1] My wife is home, but we have begun mediation and our marriage feels very 'dead' to me now. I never wanted it to be, and I think I'm still standing. We'll be separated in a couple of months. I took my ring off a few weeks ago after a particularly abusive 'monster' spewed at me. I was shaking for a week after that. My wife stayed with friends this weekend, and for some reason I felt the need to sleep with my ring on. Don't know why, but it felt nice - I miss it.
2] My wife had an EA with her high school sweetheart. She reluctantly stopped when I found out, and she told me that it was done with. I thought that her motivation to separate was based on her independent feelings about us, until I learned a couple of weeks ago that she is in contact with the guy still or again. I never asked her to leave, I would never ask her to, and I have made it clear to her that it is her decision, her separation. [ She considers that abusive! ]. That said, it'll be close to two years of this by the time she leaves and it has been a challenge - though I would do it again, if for no other reason than to see my children every day. A mess.
I wonder sometimes if we didn't have children would I ask her to leave. It's hard to say - I know that she meant/means the world to me with or without children and so that shouldn't matter - but right now, after so much emotional abuse ... if there were no kids involved I'd literally move to the other side of the world and rebuild.

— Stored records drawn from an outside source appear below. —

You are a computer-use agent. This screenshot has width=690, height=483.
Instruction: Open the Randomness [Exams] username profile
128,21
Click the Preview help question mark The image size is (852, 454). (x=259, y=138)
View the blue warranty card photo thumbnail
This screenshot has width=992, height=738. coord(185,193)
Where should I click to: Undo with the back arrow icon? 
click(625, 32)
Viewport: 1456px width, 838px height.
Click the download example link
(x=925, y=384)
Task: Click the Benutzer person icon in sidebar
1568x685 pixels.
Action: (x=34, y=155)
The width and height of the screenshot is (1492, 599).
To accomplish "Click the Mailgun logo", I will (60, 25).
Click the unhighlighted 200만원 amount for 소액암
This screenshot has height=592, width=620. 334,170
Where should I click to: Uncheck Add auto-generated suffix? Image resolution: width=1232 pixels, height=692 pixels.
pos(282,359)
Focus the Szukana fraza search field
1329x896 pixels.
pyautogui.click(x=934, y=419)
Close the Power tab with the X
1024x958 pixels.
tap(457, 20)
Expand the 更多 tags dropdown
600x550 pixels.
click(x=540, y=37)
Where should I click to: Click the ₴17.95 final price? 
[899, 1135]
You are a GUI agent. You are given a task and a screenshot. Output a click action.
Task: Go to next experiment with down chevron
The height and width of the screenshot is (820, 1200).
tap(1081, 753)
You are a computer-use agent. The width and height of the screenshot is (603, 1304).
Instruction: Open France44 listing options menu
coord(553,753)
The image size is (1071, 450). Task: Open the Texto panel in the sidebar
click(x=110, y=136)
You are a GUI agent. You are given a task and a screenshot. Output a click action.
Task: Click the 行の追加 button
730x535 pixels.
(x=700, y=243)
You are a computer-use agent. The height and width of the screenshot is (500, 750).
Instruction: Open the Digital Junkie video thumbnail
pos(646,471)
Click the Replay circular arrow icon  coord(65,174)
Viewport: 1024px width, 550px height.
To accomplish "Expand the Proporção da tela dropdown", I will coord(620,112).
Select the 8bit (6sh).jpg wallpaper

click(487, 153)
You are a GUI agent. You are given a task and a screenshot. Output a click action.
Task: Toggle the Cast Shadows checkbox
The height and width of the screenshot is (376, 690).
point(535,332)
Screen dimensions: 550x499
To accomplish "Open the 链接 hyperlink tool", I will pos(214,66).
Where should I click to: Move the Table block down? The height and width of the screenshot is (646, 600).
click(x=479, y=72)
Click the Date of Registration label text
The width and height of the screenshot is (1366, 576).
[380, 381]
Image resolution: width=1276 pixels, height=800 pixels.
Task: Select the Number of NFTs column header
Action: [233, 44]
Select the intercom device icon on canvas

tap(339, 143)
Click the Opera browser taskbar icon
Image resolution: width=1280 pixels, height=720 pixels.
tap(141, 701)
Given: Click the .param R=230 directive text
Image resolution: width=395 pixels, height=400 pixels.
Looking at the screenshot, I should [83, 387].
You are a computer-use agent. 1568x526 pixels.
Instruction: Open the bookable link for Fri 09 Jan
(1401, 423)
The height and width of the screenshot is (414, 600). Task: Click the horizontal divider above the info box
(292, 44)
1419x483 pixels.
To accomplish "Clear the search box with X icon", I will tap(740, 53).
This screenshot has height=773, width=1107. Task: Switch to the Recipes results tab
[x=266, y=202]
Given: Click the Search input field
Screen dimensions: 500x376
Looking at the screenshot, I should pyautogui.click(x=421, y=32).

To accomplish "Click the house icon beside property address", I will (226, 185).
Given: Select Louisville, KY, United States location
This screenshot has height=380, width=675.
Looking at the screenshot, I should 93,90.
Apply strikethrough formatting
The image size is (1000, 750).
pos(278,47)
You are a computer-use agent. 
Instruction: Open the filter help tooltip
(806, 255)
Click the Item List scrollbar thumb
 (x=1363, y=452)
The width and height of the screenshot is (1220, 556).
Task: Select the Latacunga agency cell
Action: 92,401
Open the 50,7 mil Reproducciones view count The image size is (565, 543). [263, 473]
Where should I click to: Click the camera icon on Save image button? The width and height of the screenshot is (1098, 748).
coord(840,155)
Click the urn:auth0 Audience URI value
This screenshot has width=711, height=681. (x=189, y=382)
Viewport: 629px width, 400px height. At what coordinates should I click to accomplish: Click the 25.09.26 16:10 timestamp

I know that I'm not supposed to take it seriously ( the abuse ) and I don't hate her at all, or hold a grudge - but it has caused a lot of damage to me, and it all felt like it came from nowhere. It'll take a while to resolve, but I know that part of this lesson is for me to establish belief in myself once and for all.
Personally, I've come to the conclusion that when a person tells you that they don't love you, there's a very good chance that it is because they're directing their love at someone else, or comparing it to how they feel/felt about someone else - or because they don't realize what love is properly. It is too hard for me to believe that someone can just stop loving a person. There's more to it than meets the eye.